• **TASK DATA**
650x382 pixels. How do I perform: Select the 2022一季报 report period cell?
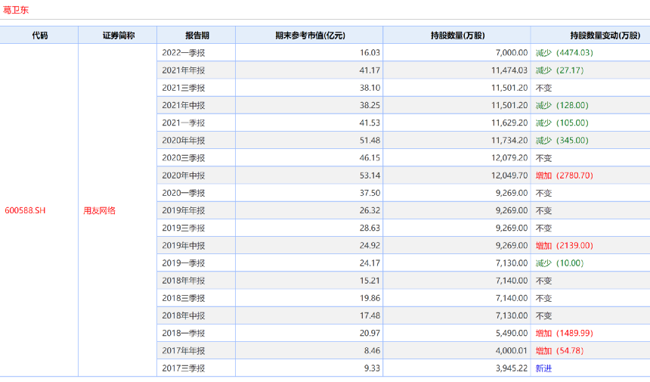pyautogui.click(x=183, y=52)
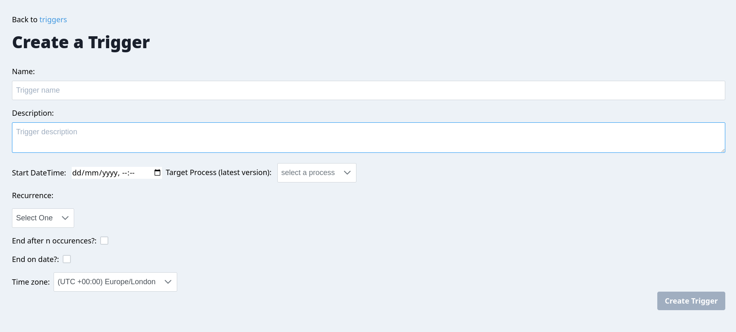Image resolution: width=736 pixels, height=332 pixels.
Task: Click the chevron arrow of Target Process dropdown
Action: pyautogui.click(x=347, y=173)
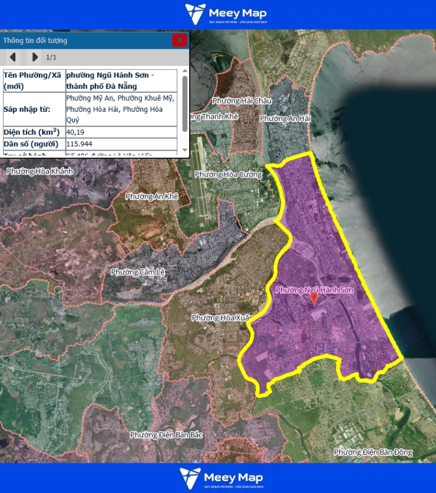Select Phường An Khê map label

pyautogui.click(x=151, y=196)

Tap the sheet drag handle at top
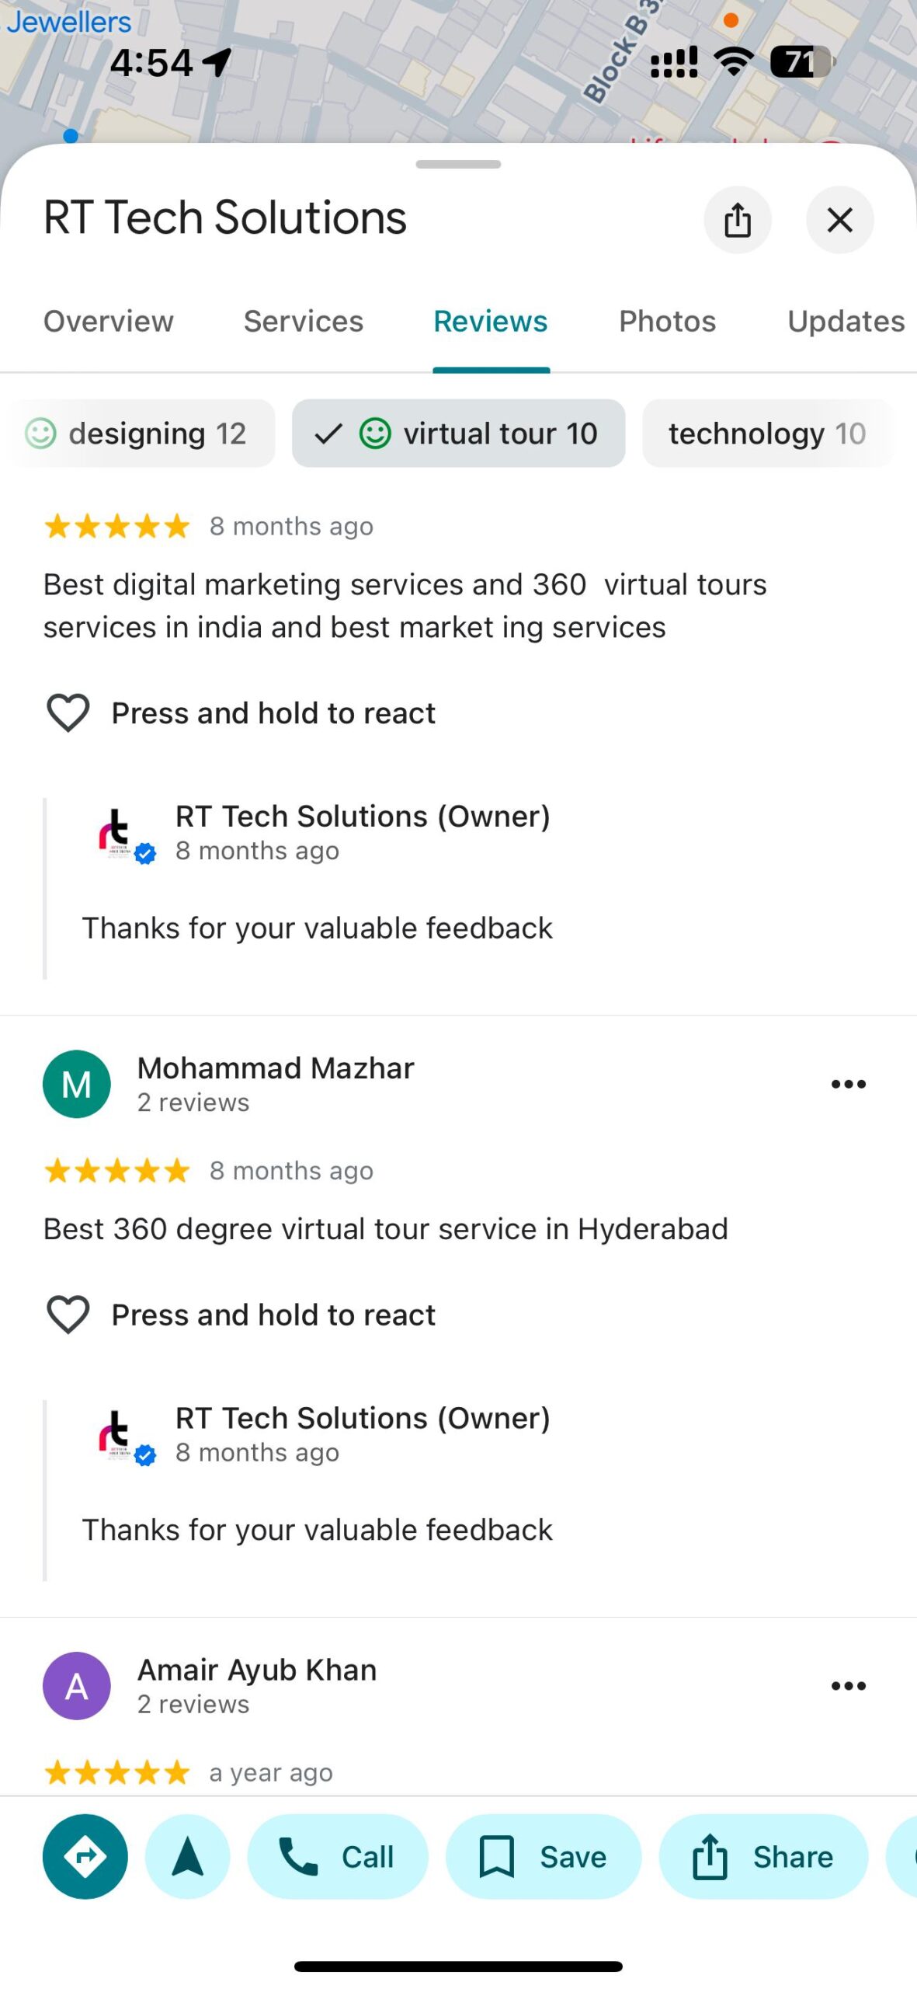pos(458,164)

• **REQUIRED WORK**
Print, word for word, every entry shown above; the pictures stay out.

• **WRITTEN SOLUTION**
650x382 pixels. How do I perform: Select the 2022一季报 report period cell?
pyautogui.click(x=183, y=52)
Image resolution: width=736 pixels, height=332 pixels.
Task: Click the chevron arrow of Target Process dropdown
Action: pyautogui.click(x=347, y=173)
Select Phường An Khê map label

pyautogui.click(x=151, y=196)

Tap the sheet drag handle at top
pos(458,164)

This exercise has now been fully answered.